* [WORK TO BE COMPLETED] Quote the rows from the line with "This screenshot has height=744, width=1323." through the end of the rows, both ends included, and leave the pictures out of your answer.

-- BEGIN --

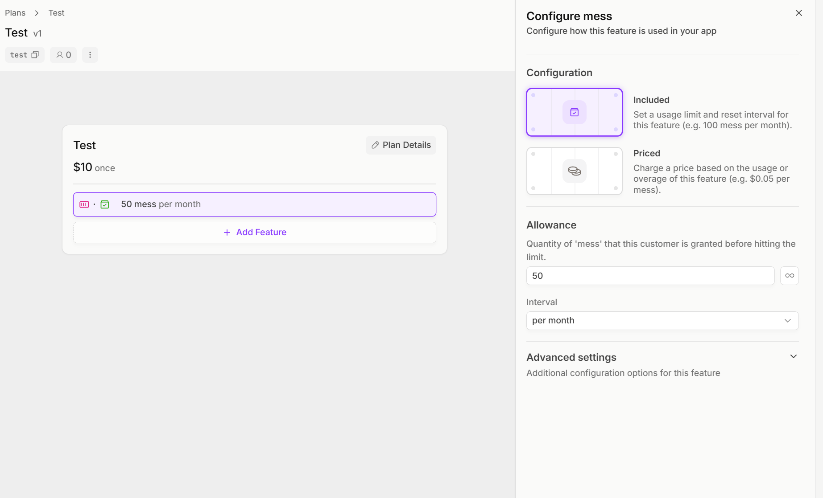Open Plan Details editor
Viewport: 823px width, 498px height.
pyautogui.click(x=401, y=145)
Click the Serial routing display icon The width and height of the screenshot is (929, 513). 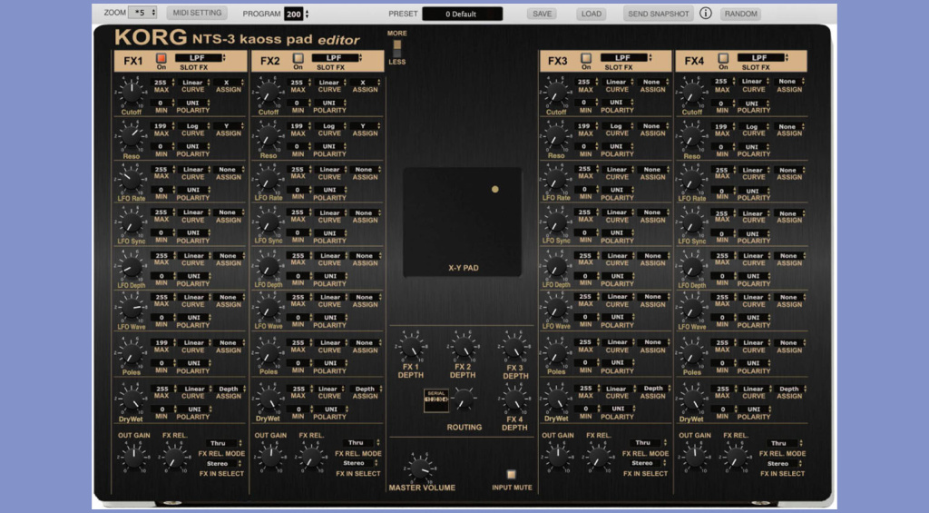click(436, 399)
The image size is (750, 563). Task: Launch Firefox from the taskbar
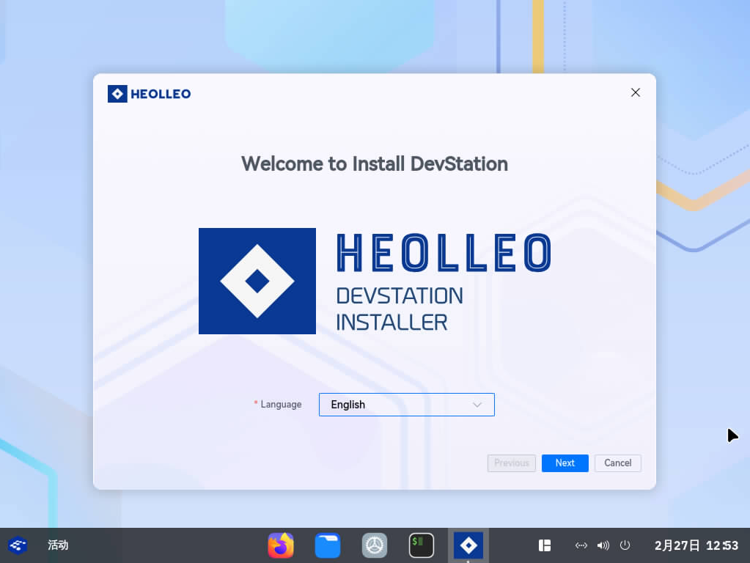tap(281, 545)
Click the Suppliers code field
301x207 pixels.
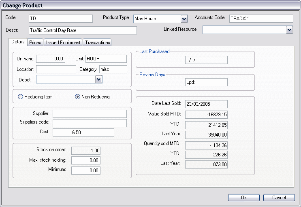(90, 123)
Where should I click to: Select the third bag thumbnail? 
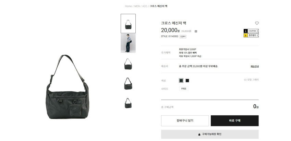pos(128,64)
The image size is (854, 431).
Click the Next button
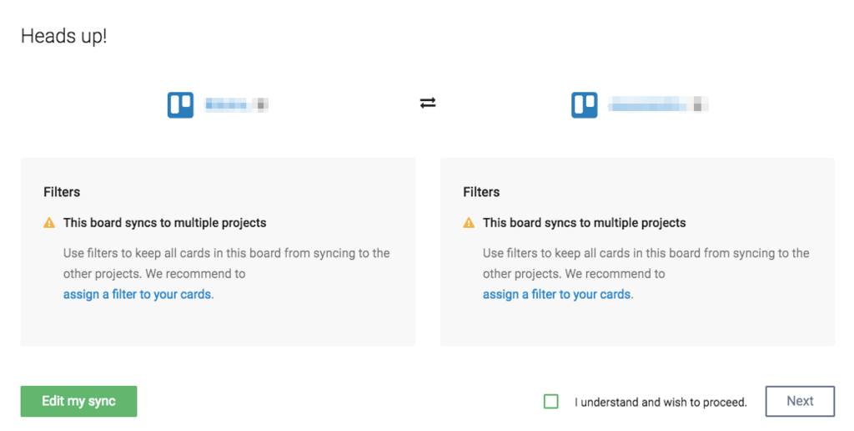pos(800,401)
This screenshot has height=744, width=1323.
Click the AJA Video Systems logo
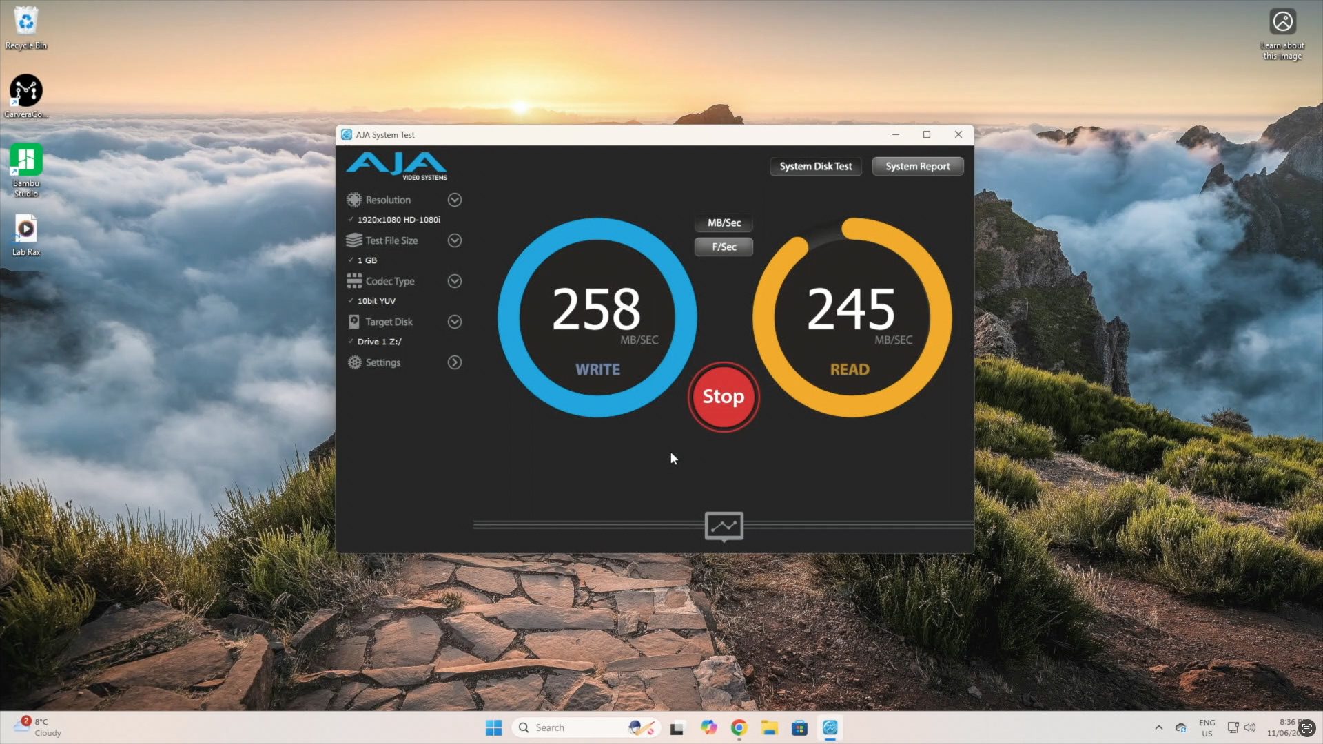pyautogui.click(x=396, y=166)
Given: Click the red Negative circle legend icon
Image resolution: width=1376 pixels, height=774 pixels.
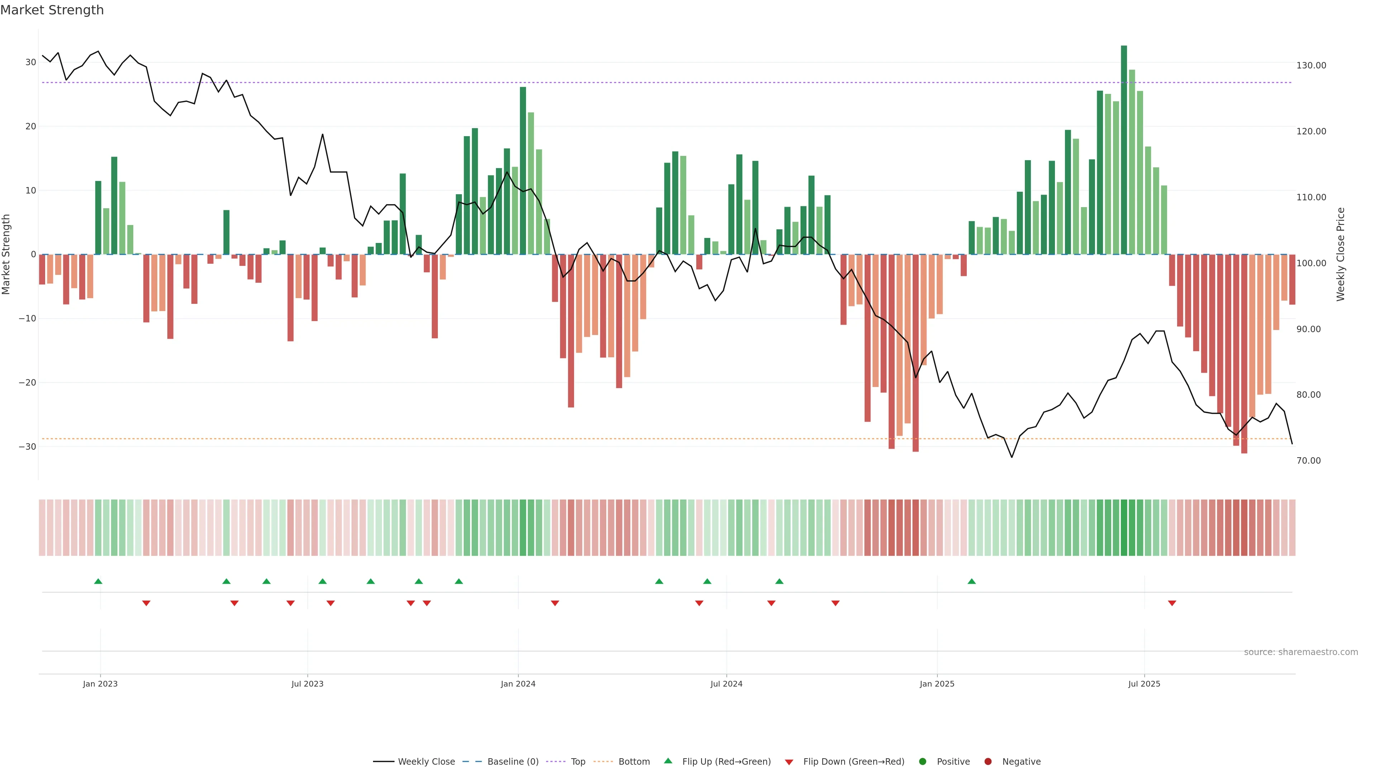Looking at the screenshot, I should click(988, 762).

-- END --

* [ANSWER]
This screenshot has height=744, width=1323.
Click the AJA Video Systems logo
pyautogui.click(x=396, y=166)
Given: Click the red Negative circle legend icon
Image resolution: width=1376 pixels, height=774 pixels.
Looking at the screenshot, I should click(988, 762).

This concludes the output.